:: BRANO PROPOSTO

RT in FLC: il PNRR rilancia politiche di austerità, un’istruzione e ricerca neoliberiste

Ordine del giorno alternativo sul recovery plan, presentato da RT all’Assemblea Generale della FLC del 14/15 gennaio 2021.

Nella riunione dell’Assemblea Generale FLC del 14 e 15 gennaio scorso, la segreteria nazionale della FLC ha presentato un ordine del giorno sulla bozza di recovery plan [Piano nazionale di Ripresa e Resilienza]. Questo testo presentava una serie di considerazioni e critiche sostanzialmente corrette sul settore dell’istruzione e della ricerca [anche se parziali sulla formazione professionale], ma che nel contempo non inquadrava queste considerazioni in un profilo complessivamente critico del PNRR e delle politiche che lo hanno definito a livello europeo. Come RiconquistiamoTutto nella FLC abbiamo allora presentato un ordine del giorno alternativo, che riprendendo sostanzialmente le osservazioni sul settore proposte dalla maggioranza della FLC (integrandole sulla formazione professionale), ma le reinquadrava in una valutazione complessiva negativa del PNRR e delle politiche di debito ad esso sottese. Qui sotto, il testo del nostro odg, disponibile qui anche in .pdf.

Ordine del Giorno sul Piano Nazionale di Ripresa e Resilienza

L’Assemblea Generale della FLC Cgil, riunita i giorni 14 -15 gennaio 2021 in merito al primo testo approvato dal governo sul Piano Nazionale di Ripresa e Resilienza (PNRR) esprime le seguenti valutazioni.

::::
:: MATERIALE FORNITO

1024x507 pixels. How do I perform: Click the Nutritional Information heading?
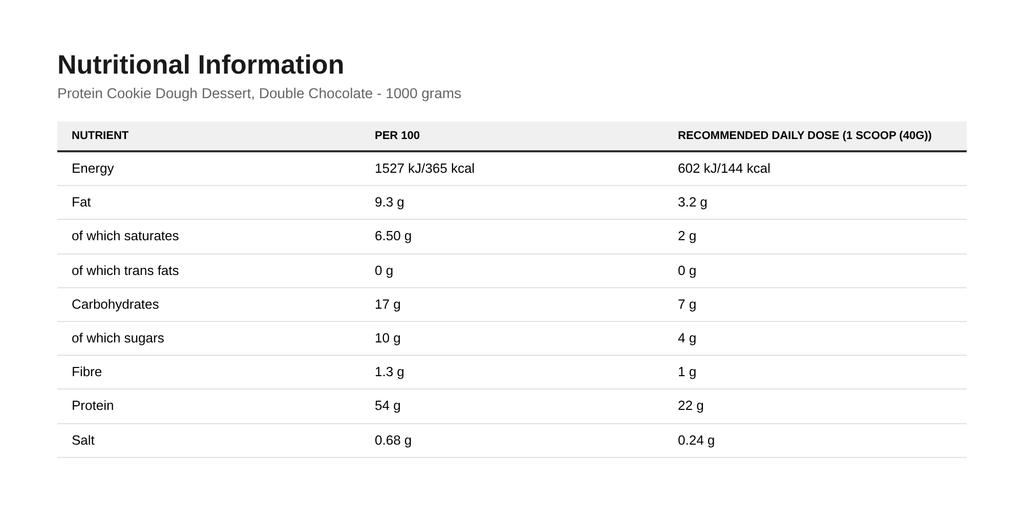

::::

ESERCIZIO: Riprendi il testo sull'ordine del giorno dedicato al PNRR e continualo dopo la sua ultima frase.

RISPOSTA:
Le risorse messe in campo sono apparentemente imponenti: circa 209 miliardi di euro tra prestiti [127 mld] e trasferimenti [82 mld], a cui si aggiungono quelle del React EU [13 mld] e del nuovo Quadro Finanziario Pluriennale [QFP, il bilancio Europeo], per un totale di 310 miliardi. Sembrerebbe quindi delinearsi un intervento straordinario, potenzialmente in grado di ribaltare la struttura del paese. Un intervento che vedrebbe un ruolo inedito proprio dell’Unione Europea nell’avviare un riequilibrio continentale, superando così l’impianto liberale che l’ha sinora contraddistinta.

Un’analisi più attenta traccia però un quadro ben diverso.
In primo luogo, le risorse effettivamente in campo sono di altro ordine. Non sono disponibili subito ma sono distribuite in un arco di tempo (2021-2025 il NGEU, 2021-2027 il QFP), diluendo quindi negli anni il loro impatto [non a caso la Nadef stima il loro effetto sulla crescita in termini trascurabili: 0,3% del PIL nel 2021, 0,4 nel 2022 e 0,8 nel 2023]. Poi i trasferimenti [82 mld sui 390 mld complessivi] dovranno esser finanziati dall’Unione: non esistono oggi accordi, ma basandosi sul sistema vigente sarà necessario da parte dell’Italia un contributo pari a 50 mld di euro. Inoltre, i prestiti impatteranno sul debito (come confermato dalla Commissione UE) e quindi una loro parte (65 miliardi: la metà) saranno destinati ad interventi già in essere (cioè non sono risorse aggiuntive). Per quanto riguarda il QFP, infine, bisogna considerare che il nostro paese è un contribuente netto: versa circa 20 mld di euro in più di quanto riceve [comunicazione del PdCM alla Camera, 2 dicembre 2020].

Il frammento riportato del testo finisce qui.